The Wolcott Public Schools in Wolcott recognized the free-speech rights of Seth Groody, 17, in response to a federal complaint prepared by the American Civil Liberties Union that alleged the boy was unconstitutionally threatened with suspension or expulsion for wearing his anti-gay T-shirt on the school's "Day of Silence" in April, the Hartford Courant (Conn.) reported Tuesday.
Superintendent Joseph Macary said. "The Wolcott Public Schools has always and will continue to allow students their rights of free expression, so long as all students exercise their rights without creating a substantial disruption to the educational environment for all students."
The Day of Silence is a national event created to call attention to the harassment and bullying in schools of lesbian, gay, bisexual and transgender-ed people.

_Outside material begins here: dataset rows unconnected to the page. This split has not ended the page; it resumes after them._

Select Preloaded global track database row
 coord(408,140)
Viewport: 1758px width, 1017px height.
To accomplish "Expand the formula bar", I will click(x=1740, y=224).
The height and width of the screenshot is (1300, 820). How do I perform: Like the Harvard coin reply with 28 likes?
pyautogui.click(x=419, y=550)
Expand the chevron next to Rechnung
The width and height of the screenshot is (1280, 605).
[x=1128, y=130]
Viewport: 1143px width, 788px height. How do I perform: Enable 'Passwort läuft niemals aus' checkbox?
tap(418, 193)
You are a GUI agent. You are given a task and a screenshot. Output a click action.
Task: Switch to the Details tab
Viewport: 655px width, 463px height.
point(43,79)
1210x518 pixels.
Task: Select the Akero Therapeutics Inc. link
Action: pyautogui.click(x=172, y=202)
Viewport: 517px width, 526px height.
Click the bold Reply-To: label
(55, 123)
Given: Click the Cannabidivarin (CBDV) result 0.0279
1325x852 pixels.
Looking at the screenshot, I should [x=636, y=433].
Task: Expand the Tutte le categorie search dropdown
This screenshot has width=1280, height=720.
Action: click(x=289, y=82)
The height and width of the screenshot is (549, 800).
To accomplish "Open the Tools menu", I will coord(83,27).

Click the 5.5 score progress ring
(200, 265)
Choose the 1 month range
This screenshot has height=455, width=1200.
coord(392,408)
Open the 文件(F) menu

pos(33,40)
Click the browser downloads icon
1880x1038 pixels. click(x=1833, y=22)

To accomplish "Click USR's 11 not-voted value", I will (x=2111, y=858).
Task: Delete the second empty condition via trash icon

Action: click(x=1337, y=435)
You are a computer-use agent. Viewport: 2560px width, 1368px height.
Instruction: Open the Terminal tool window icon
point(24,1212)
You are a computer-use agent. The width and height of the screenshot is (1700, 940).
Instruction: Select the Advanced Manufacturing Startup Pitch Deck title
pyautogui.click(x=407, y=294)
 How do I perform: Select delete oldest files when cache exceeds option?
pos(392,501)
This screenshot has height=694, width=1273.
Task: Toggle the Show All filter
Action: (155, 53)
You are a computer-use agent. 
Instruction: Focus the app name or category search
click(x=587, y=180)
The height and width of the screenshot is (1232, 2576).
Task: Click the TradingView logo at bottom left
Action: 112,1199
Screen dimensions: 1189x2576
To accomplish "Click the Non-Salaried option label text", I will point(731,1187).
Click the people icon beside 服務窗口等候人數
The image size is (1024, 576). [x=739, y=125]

Groody had designed his own shirt, the front of which displayed a rainbow with a slash through it. The back depicted male and female stick figures holding hands and the caption, "Excessive Speech Day." He removed the shirt when school officials told him he would otherwise face disciplinary action, the Courant reported.
"We recognize the student has the First Amendment to express his views, but we hope he can agree with the basic premise that all of his peers deserve to feel safe and treated with respect regardless of their sexual orientation or gender identity," said Andy Marra, the public relations manager for the national Gay, Lesbian, and Straight Education Network.
"Public school students need to know that the First Amendment is not merely a theoretical discussion topic but a real and vital guarantee of freedom in America that entitles them to express their views," said Sandra Staub, the ACLU's legal director.